--- Reading passage ---
---
That is super important, because we could only guess that water will become a very important social topics for discussion in Spain, and now it's becoming a reality. So we are finding that some of our clients, in fact, are now turning to us because they had designed for data centers in other parts of Spain, in which water is a problem and they are turning to us and asking whether we can replace their designed by our design, so that it doesn't consume water and is accepted by the authorities in terms of licensing. So that is creating a very, very huge opportunity for us.
I believe the other big feature, which is important for us is that all of our DCs are powered primarily by renewable energy. So, the one in the back country by a ground installation and ones in Madrid and Barcelona via mix between photovoltaic panels of the buildings and roof-mounted panels in our logistic sheds close by.
Okay. That's great. Thank you very much, Ismael. Thank you.
So the next question comes from the line of [Peter Brom] (ph) from Kempen. Peter, the floor is yours.
---
--- Provided data ---
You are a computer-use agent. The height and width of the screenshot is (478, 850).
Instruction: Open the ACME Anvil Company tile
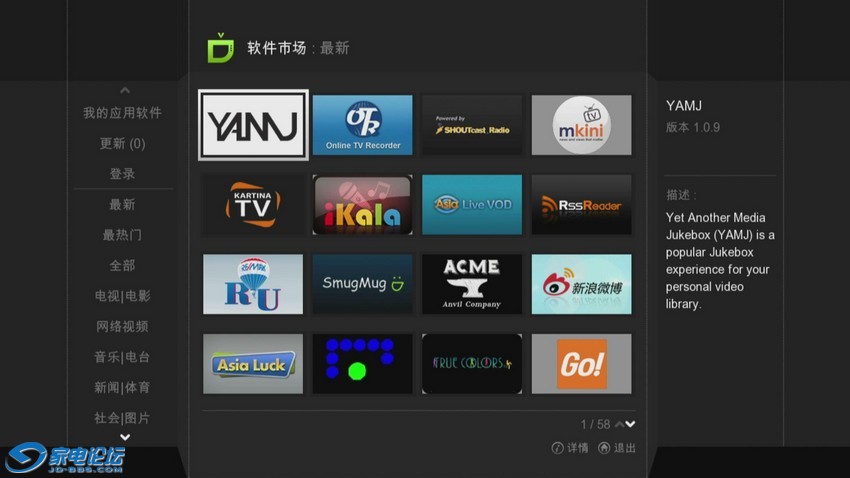(x=472, y=284)
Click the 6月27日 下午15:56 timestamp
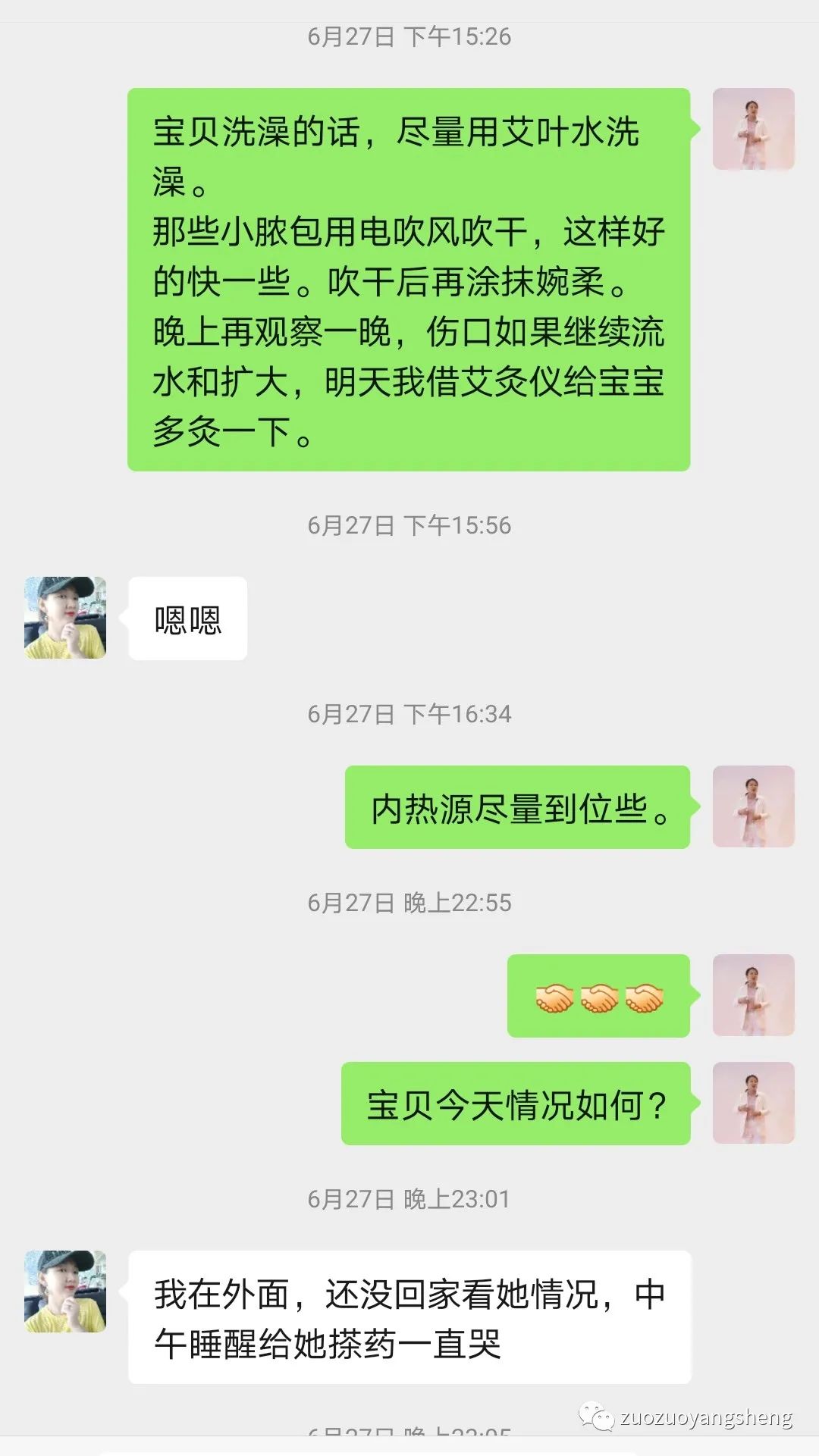The width and height of the screenshot is (819, 1456). pos(410,524)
---
--- Required actions ---
- A) Answer these questions from the data center passage:
(i) What are some clients asking the company to replace with the company's own design?
(ii) What primarily powers all of the company's DCs?
(iii) For the DCs in Madrid and Barcelona, which two kinds of solar panels make up the power mix?
- B) Translate this sentence from the data center passage into Spanish: "So that is creating a very, very huge opportunity for us."

--- Responses per task ---
- A)
(i) The designs they had made for data centers in other parts of Spain, so that the new design doesn't consume water and is accepted by the authorities for licensing.
(ii) Renewable energy.
(iii) Photovoltaic panels of the buildings and roof-mounted panels in the company's logistic sheds close by.

- B) Así que eso está creando una oportunidad muy, muy grande para nosotros.